Trump já reconheceu ter dado a ordem de atacar (que cancelou no último momento) em junho passado, depois que a Guarda Revolucionária derrubou um drone norte-americano. As tensões que vêm se acumulando desde que os EUA abandonaram o acordo nuclear com o Irã, no ano passado, pareciam ter diminuído nas semanas posteriores, mas Washington continuou aumentando suas sanções, enquanto Teerã continuou desafiando essa pressão com uma progressiva retirada de seus compromissos sob aquele pacto.

Diálogo com Teerã

É incerto o efeito que os ataques às instalações petrolíferas sauditas terão sobre a política dos EUA em relação ao Irã se mantiverem suas acusações contra o regime. Apenas três dias antes, na quarta-feira, Trump deixou a porta aberta para um abrandamento das sanções econômicas que impôs àquele país para forçá-lo a renegociar um acordo nuclear que substitua o de 2015. “Acredito que eles gostariam de chegar a um acordo”, disse o presidente à imprensa, lembrando que o Irã “atravessa enormes dificuldades financeiras e as sanções estão ficando cada vez mais duras”. Quando perguntado diretamente sobre a possibilidade de reduzi-las, respondeu: “Vamos ver o que acontece”, bem ao seu estilo.

Por causa da mediação francesa durante o último G7, no final de agosto, Trump expressou sua disposição de se encontrar com o presidente iraniano, Hasan Rohani, durante a Assembleia Geral das Nações Unidas, que começa na próxima terça-feira. No entanto, Rohani descartou qualquer reunião enquanto as sanções não forem levantadas. Além disso, não está claro que tenha o apoio para isso do líder supremo, o aiatolá Ali Khamenei, que tem a última palavra em todos os assuntos de segurança nacional e política externa.

Alguns analistas norte-americanos especularam que os ataques tentarão fechar qualquer possibilidade a esse respeito. “Não ajudam”, respondeu Kellyanne Conway, assessora da Casa Branca, à rede Fox neste domingo. Mas Conway não descartou a eventualidade de uma cúpula.

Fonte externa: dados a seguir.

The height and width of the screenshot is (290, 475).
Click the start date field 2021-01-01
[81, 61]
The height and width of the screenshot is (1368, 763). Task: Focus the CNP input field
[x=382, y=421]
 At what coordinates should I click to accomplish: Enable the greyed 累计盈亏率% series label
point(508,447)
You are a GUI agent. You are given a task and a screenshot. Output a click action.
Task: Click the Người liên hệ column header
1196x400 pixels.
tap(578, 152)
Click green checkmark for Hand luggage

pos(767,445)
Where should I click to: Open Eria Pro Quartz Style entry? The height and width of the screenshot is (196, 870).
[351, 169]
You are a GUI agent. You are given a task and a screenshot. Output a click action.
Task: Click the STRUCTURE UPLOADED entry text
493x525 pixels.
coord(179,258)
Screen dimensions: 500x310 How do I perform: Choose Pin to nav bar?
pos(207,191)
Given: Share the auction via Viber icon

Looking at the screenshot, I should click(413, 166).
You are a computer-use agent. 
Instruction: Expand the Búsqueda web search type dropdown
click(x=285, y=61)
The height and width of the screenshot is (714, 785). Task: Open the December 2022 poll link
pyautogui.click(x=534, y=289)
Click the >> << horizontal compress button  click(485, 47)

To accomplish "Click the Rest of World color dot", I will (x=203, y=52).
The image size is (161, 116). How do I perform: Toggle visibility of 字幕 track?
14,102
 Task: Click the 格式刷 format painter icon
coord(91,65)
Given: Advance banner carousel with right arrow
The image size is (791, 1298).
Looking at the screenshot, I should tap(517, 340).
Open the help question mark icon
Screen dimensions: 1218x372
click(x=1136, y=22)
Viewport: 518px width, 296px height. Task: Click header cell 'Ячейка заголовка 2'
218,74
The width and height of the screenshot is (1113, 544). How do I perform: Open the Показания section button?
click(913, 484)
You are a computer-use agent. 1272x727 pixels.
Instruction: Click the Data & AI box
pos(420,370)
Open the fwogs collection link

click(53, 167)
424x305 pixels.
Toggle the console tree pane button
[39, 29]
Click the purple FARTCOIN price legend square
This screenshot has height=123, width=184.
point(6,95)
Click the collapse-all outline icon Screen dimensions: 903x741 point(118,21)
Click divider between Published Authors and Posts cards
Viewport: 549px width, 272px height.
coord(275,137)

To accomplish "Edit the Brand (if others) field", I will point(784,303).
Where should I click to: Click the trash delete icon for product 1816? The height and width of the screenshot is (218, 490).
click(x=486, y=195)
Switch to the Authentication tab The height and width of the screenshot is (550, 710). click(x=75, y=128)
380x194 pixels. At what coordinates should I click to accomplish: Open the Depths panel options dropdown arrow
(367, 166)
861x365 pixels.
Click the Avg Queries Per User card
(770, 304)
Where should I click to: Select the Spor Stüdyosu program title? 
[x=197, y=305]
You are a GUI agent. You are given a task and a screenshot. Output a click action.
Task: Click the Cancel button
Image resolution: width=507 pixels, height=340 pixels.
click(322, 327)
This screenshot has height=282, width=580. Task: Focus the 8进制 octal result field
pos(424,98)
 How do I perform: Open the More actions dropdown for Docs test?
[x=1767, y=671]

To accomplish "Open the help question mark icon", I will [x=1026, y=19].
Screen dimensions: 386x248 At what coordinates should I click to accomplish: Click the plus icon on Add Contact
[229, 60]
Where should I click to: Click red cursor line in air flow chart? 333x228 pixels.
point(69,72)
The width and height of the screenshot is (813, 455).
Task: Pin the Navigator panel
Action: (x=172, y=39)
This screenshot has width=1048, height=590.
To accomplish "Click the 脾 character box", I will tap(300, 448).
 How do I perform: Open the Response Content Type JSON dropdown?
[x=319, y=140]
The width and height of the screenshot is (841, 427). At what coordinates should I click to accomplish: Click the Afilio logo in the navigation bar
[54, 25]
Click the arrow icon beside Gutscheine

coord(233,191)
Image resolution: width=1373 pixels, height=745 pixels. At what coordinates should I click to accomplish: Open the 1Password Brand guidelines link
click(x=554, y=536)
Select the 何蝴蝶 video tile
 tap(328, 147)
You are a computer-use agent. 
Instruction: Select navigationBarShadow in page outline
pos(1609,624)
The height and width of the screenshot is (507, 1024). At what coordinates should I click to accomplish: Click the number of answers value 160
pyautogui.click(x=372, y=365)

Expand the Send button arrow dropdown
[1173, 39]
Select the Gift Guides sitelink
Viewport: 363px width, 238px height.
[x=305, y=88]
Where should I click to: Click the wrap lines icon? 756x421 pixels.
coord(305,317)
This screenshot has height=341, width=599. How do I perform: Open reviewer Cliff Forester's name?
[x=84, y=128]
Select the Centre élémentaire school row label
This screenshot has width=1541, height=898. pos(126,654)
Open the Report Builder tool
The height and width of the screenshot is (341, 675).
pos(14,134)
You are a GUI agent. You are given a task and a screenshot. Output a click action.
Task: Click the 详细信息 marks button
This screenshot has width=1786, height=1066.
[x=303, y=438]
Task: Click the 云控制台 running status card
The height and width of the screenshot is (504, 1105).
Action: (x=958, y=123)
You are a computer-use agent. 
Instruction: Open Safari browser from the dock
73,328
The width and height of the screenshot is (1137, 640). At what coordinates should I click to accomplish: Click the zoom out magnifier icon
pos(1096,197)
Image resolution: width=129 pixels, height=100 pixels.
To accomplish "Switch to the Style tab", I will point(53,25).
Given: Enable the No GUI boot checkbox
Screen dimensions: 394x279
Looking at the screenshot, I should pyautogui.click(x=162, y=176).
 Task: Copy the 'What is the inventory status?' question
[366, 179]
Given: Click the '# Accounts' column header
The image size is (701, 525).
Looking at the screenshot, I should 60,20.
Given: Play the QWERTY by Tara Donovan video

Os Estados Unidos e a Arábia Saudita já acusaram o Irã de estar por trás das sabotagens contra navios-tanque no Estreito de Ormuz e nas infraestruturas petrolíferas sauditas dos últimos meses, algo que Teerã negou. Também responsabilizam a República Islâmica de armar os rebeldes iemenitas (o que ambos rejeitam). Pompeo foi mais longe desta vez, ao dizer que os bombardeios de Abqaiq e Khurais não teriam se originado no Iêmen, mas no Irã.

Tanto Abqaiq quanto Khurai, os objetivos alcançados pelos rebeldes iemenitas, estão muito além da faixa de 150 quilômetros de alcance dos drones em poder dos huthi, os chamados Qatef-1. No entanto, investigadores da ONU revelaram que os rebeldes têm um novo modelo, o UAV-X, que pode chegar a 1.500 quilômetros.

ARAMCO, GIGANTE DO SETOR

Rentabilidade. A petroleira estatal saudita Aramco é considerada a companhia mais rentável do mundo, responsável pela produção de 10% do petróleo bruto em todo o mundo. A Arábia Saudita é, além disso, o maior exportador de petróleo.

Valor. As autoridades sauditas estimam o valor da companhia em dois trilhões de dólares (cerca de oito trilhões de reais), o dobro do que vale o gigante informático Apple.

Emprego. A Aramco dá trabalho a 65.000 pessoas.

Mercado. A companhia prevê abrir seu capital em 2020.

Produção. A refinaria de Abqaiq é considerada a maior do mundo, com uma produção de aproximadamente sete milhões de barris por dia.